Spending in Enfield on the mental health of children ranks amongst the bottom 10 in the country, it has been revealed. Commissioners in Enfield are planning to spend just £2.33 per child on mental health.

Despite Government investing of £119m in child and adolescent mental health services this year, with a further £140m promised for 2017/18, the proportion of sorely needed cash that has landed in the hands of doctors to spend on young people in Enfield amounts to just 0.41% of the Borough’s mental health budget. It is at the discretion of local Clinical Commissioning Groups to ensure that this money is passed to the front line based on their assessment of local need.

Enfield MP Joan Ryan has now written to the group, urging it to give mental health the “priority it deserves.”

In the letter, to the chairman of the Enfield CCG, Dr Mo Abedi, she urged the body to ensure extra investment is provided to frontline mental health services.

She said: “Mental health disorders affecting children and adolescents are a serious issue. The number of young people aged under 18 attending Accident and Emergency departments in England, due to a psychiatric condition, doubled between 2010 and 2015.

“The demand for young people’s mental health services – in Enfield and elsewhere – has never been greater, so the analysis by the Royal College of Psychiatrists is deeply concerning.

“It is vital that the CCG reviews its spending commitments in this area and it is also incumbent on the Government to provide better support to our chronically underfunded and overstretched local health services.”

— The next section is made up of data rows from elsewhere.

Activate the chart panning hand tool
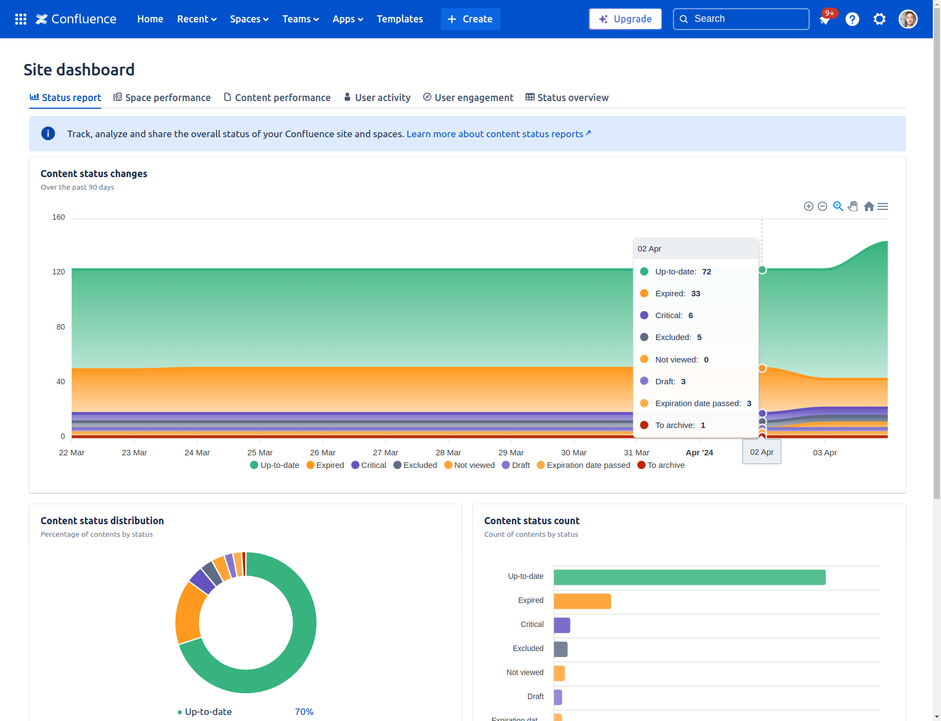This screenshot has width=941, height=721. [x=853, y=206]
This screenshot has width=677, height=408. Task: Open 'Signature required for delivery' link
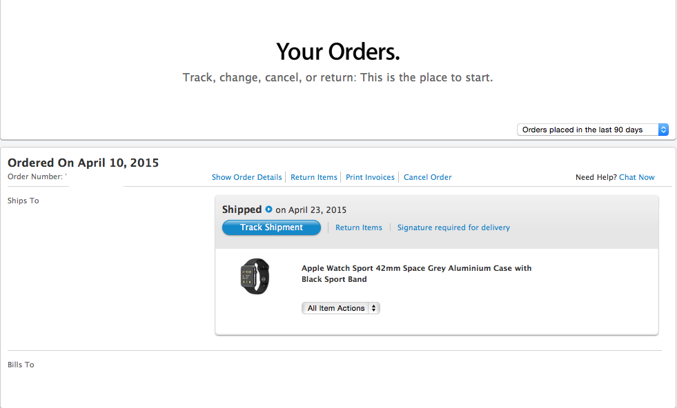pyautogui.click(x=453, y=227)
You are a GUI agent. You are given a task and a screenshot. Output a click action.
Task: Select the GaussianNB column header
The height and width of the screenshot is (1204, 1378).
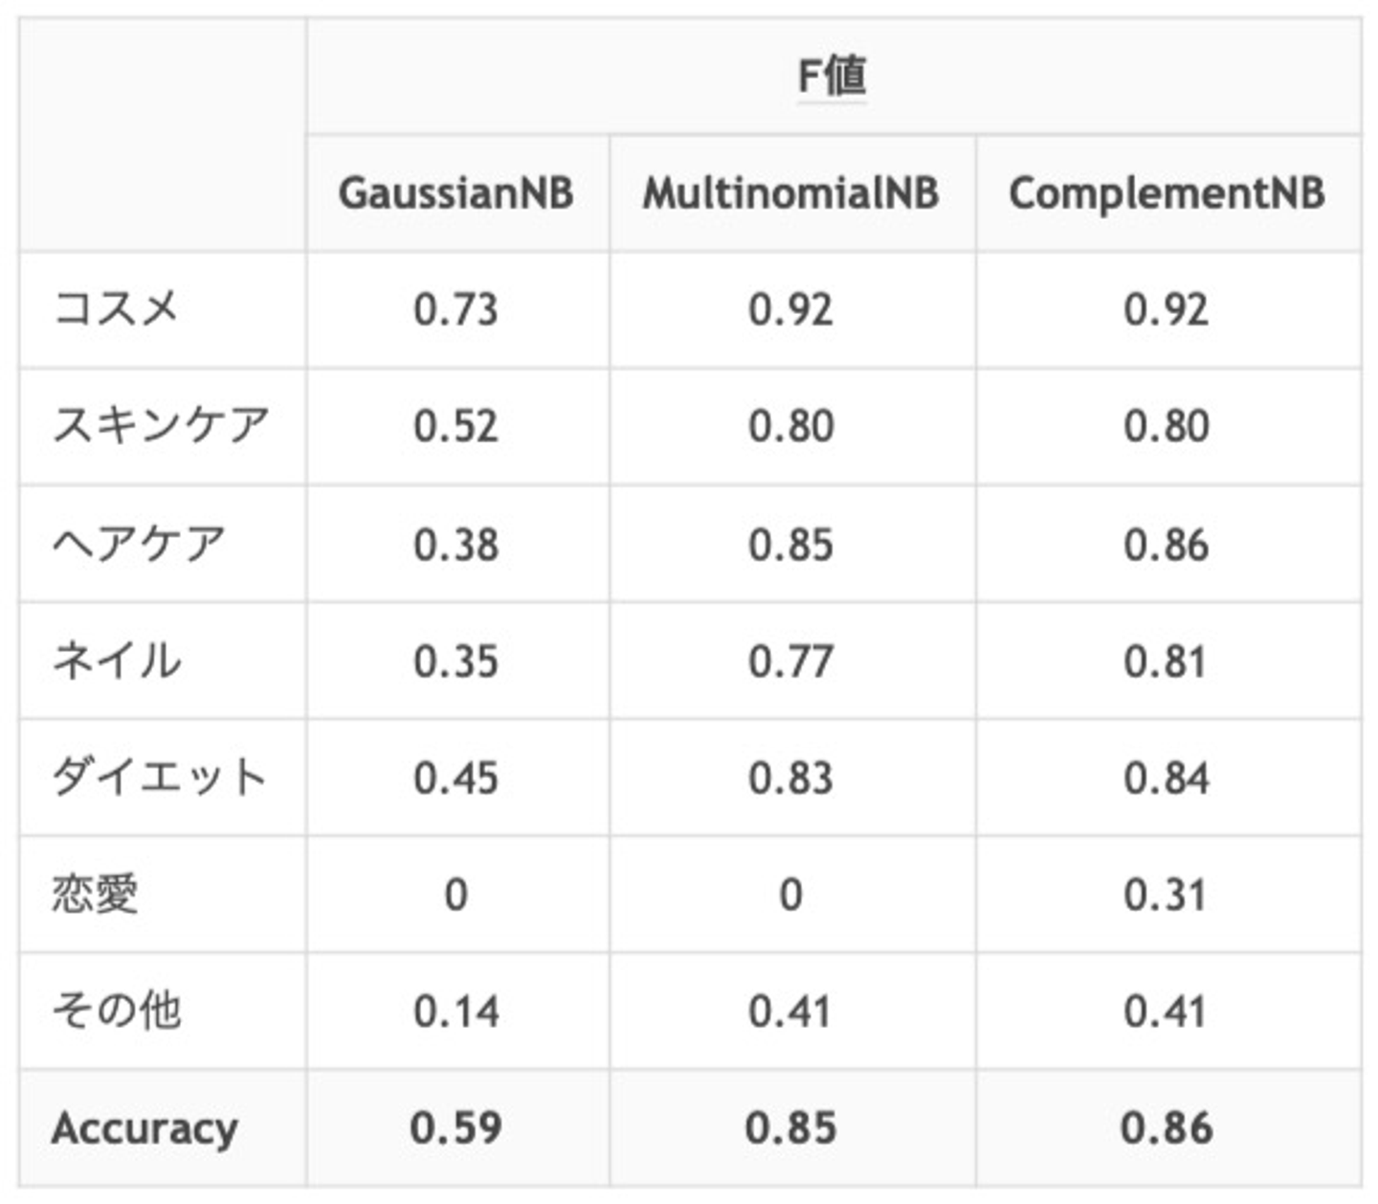(456, 193)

David Burrowes MP said: “It is a scandal that almost a quarter of our young people are turned away when referred to mental health specialists by their GP. How is it that as prevalence of mental health disorders among young people soar, local commissioners can slash spending on support for our children?”

“There is now a greater Government commitment to support child and adolescent mental health and this needs to be matched locally as well. Enfield Council and CCG must reverse the cuts they have planned for the Child and Adolescent Mental Health Service, and invest in the mental health of vulnerable young people. It makes sense because when we don’t support children and young people’s mental health needs, they will become more complex and costly”.